Success rates of Qwen2.5-7B on Seen/Unseen tasks

Method Seen Success Rate Unseen Success Rate
No-Comm (No communication) 62.14 62.19
Text (Language communication + SFT) 64.29 62.44
CoT (full) 67.14 -
Interlat (Latent communication) 70.48 65.42

Ablation Study

Communication Compression (Qwen2.5-7B, Seen tasks)

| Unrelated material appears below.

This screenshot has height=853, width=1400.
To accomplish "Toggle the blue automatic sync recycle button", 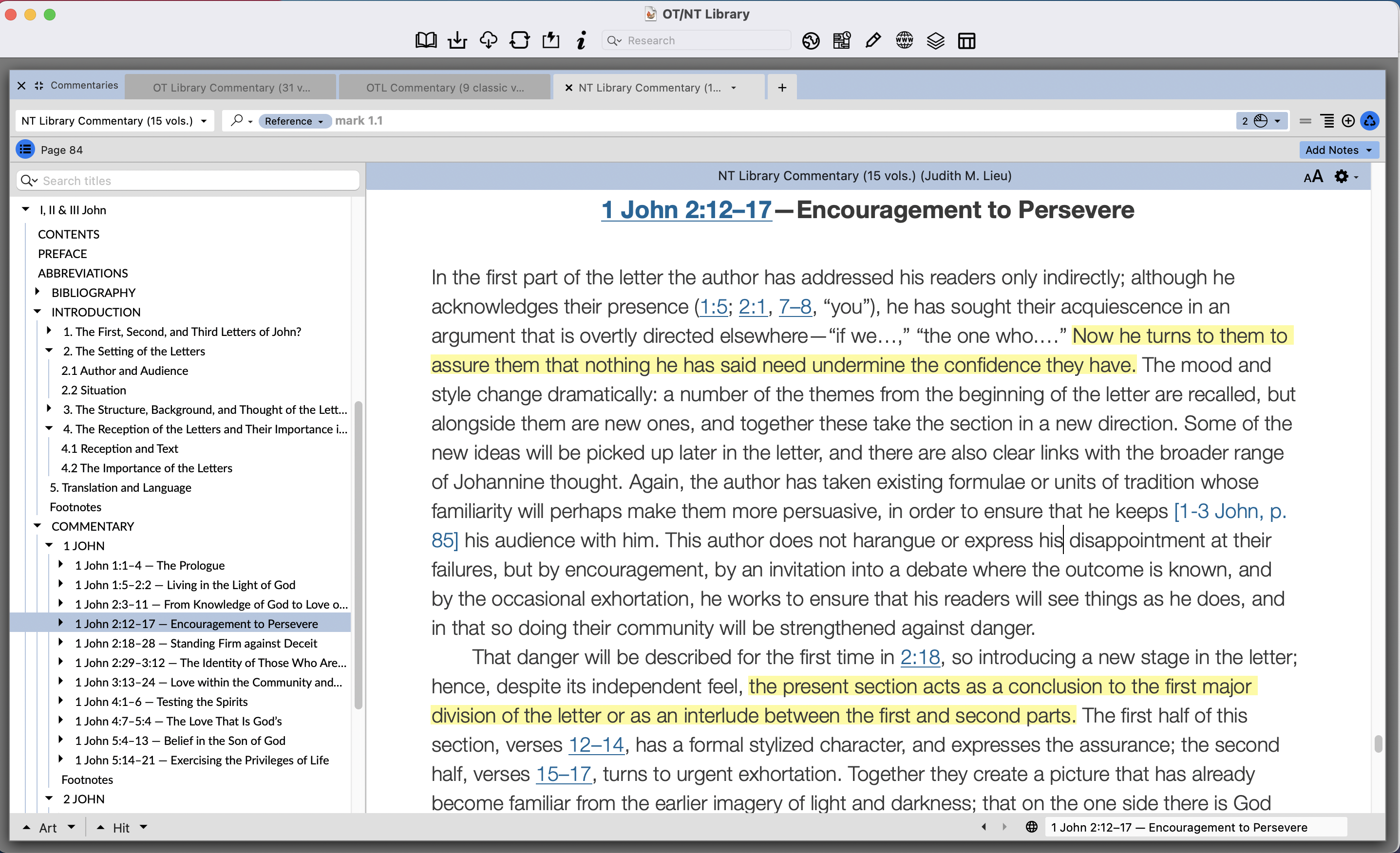I will pyautogui.click(x=1369, y=120).
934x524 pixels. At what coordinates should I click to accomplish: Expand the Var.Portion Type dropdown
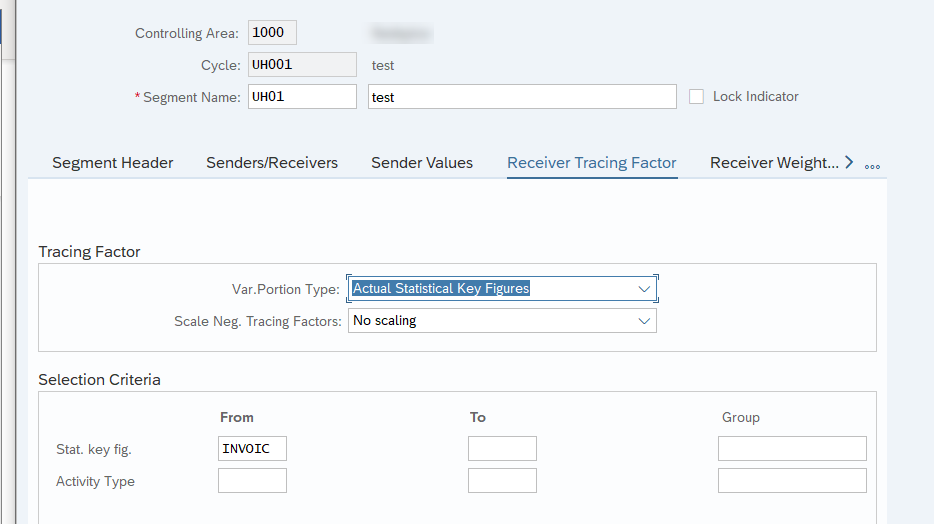[643, 289]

Compression Tokens \(K\) Success Rate Speedup Ratio
Full \(L\) 70.48
64 ~70 ~4×
32 ~69 ~8×
16 ~68 ~16×
8 ~66 24×

Cross-model Heterogeneous Communication

Sender → Receiver Latent Communication Language Communication
Qwen-7B → Qwen-0.5B 61.19 54.52
LLaMA-8B → LLaMA-8B 70.71 62.86

Key Findings

  • Latent space communication (70.48%) significantly outperforms language communication (64.29%) and no communication (62.14%)—hidden states indeed carry useful information that language cannot express.
  • The method remains effective across heterogeneous models (different architectures/sizes), suggesting that the information structure of final-layer hidden states possesses cross-model universality.
  • Compressing to 8 tokens results in only about a 4% performance loss (~66% vs 70.48%) while increasing communication speed by 24×.
  • Analysis shows that agents using latent space communication exhibit more exploratory behavior—they utilize task-relevant information in the latent space rather than superficial pattern matching.
  • Conditional separation loss is critical—without it, the model tends to ignore latent space inputs.

Highlights & Insights

  • The "telepathy" analogy accurately captures the core concept—communication between LLMs does not require human-readable intermediate representations.
  • Latent space reasoning compression is a novel form of "information distillation"—performing autoregressive reasoning in continuous space without decoding to tokens.
  • The 24× communication speedup is significant for the practical deployment of multi-agent systems.

Limitations & Future Work

  • Validated only in Sender-Receiver two-agent scenarios; not yet extended to more complex multi-agent topologies.
  • The communication adapter requires training, which increases deployment complexity.
  • Latent space communication loses human interpretability—making it difficult to debug or audit "conversations" between agents.
  • The impact of latent space communication on safety has not been explored.
  • vs. COCONUT/Thought-of-Thought: These works perform latent space reasoning within a single model; Interlat extends this to communication between multiple agents.
  • vs. Ramesh & Li (2025): They utilize single-activation grafting, whereas Interlat transmits a full time-aligned hidden state sequence.
  • vs. Tang et al. (2025): Their latent space communication is coupled with language trajectories, while Interlat operates entirely in the latent space.

Rating

  • Novelty: ⭐⭐⭐⭐⭐ Full latent space communication + latent reasoning compression is a completely new paradigm.
  • Experimental Thoroughness: ⭐⭐⭐⭐ Evaluated across multiple models and tasks, though limited to two-agent scenarios.
  • Writing Quality: ⭐⭐⭐⭐ Clear description of motivation and methods, with complete mathematical formulations.
  • Value: ⭐⭐⭐⭐⭐ Opens a new direction for efficient communication in multi-agent systems.